The recent meeting of the National Science Advisory Board on Biosecurity this month was a public event to consider the status of gain-of function experiments with highly pathogenic avian influenza H5N1 (HPAI). Such experiments were the basis of two controversial papers published earlier this year that elevated concerns over whether scientific research carried the danger of producing dangerous viruses that posed threats to human health. The meeting considered biosafety issues as well as the new NIH research funding framework. The development of a more stringent review process for NIH funding of such research is underway; public comments on the proposed policy are invited until January 10, 2013. Reports from the meeting indicate an emerging consensus from the participants that the current voluntary moratorium on HPAI research should be ended. Separately, the comment period to respond to the CDC’s question of whether HPAI viruses should now be included in the most stringent class of biological agents, Tier 1, has been extended to January 13, 2013. 
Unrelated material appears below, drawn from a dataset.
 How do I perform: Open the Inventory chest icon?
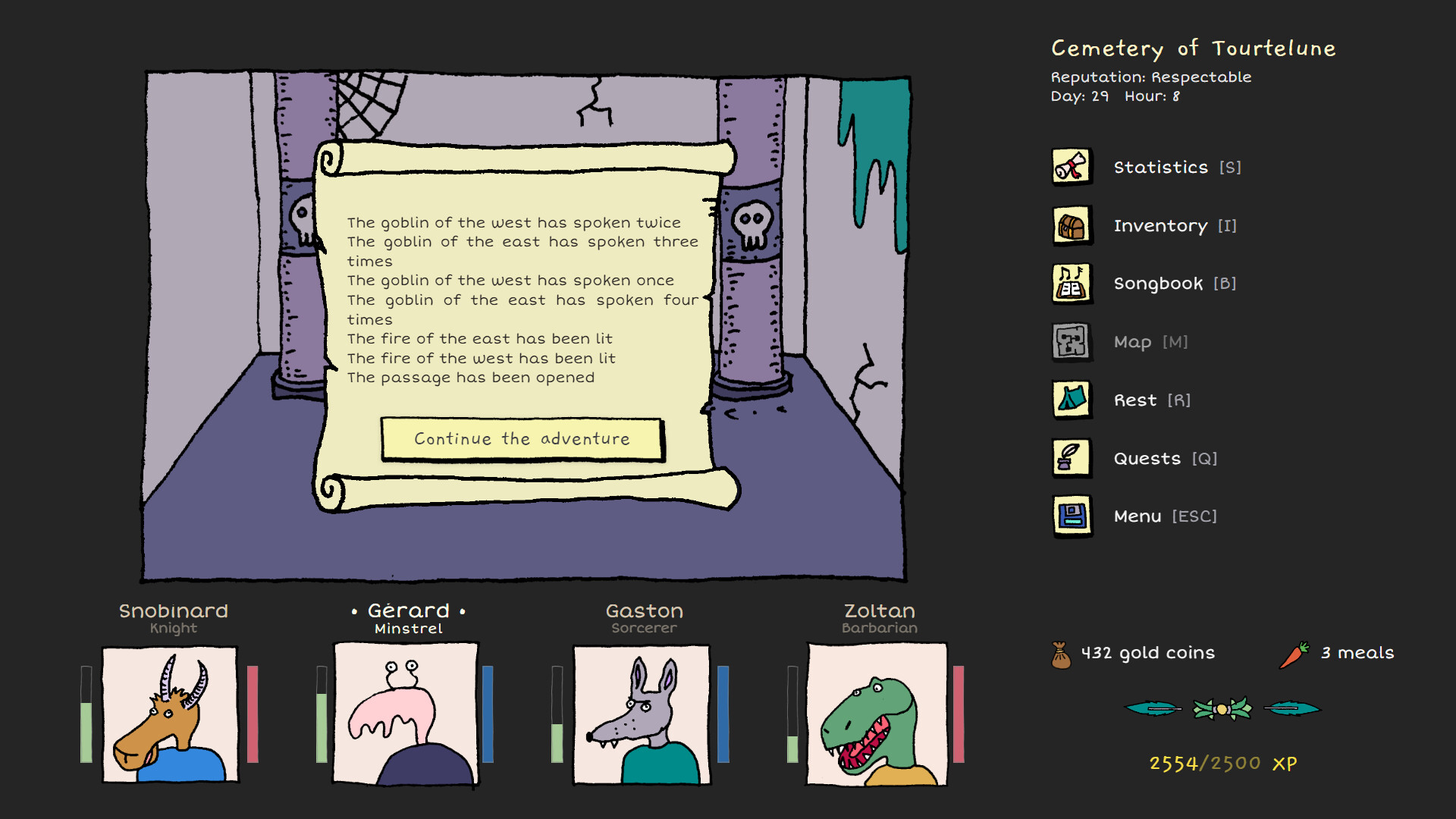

A recent review paper by Dr. Anthony Fauci, director of the National Institute of Allergy and Infectious Diseases, and colleagues looks at 20 years of emerging infectious diseases (EID). The concept of EID was elevated into prominence with the publication of an Institute of Medicine report in 1991 that considered EID as threats to U.S. health. The 20 year period since encompasses the AIDS and SARS pandemics, although the AIDS crisis began in the 1980’s. Both are viral diseases, and the difficulty in designing effective treatment regimens underscores the fears associated with a possible emergence of pandemic influenza. The concept of EID as a critical focus of public health research and surveillance is well-established, and the SARS pandemic in 2003 illustrated not only the obvious scientific challenges, but how international cooperation (e.g., data-sharing) was essential to tracking outbreaks. Another recent paper in PLOS Medicine analyzes pandemic preparation with reference to lessons learned from SARS and other international public health crises, noting that although pandemics will appear in the developed countries because of global travel, etc., the likelihood of initial pathogen emergence in less-developed countries means that public health infrastructure remains a general gatekeeper to the world's overall health. The authors caution that disease-specific programs (e.g., AIDS-specific, vertical) can shift focus and resources from baseline public health maintenance in a manner that facilitates the development of pandemic outbreaks. In an effort to locate the “proximate driver implicated in each outbreak” the authors find that the most significant predicate is the “breakdown of public health measures includes inadequate sanitation and hygiene, e.g., the shortage of potable water, poor immunization coverage or the lack of infrastructure to purchase and deliver vaccine, and the deterioration of vector-borne and zoonotic disease control.” Thus, pandemic preparedness relies on a combination of high-tech and low-tech measures; determining the genome sequence of an emerging virus is routine today, but such a technical achievement does not supplant the need for investment in the low-tech infrastructure that helps to limit the spread of any emerging pathogen.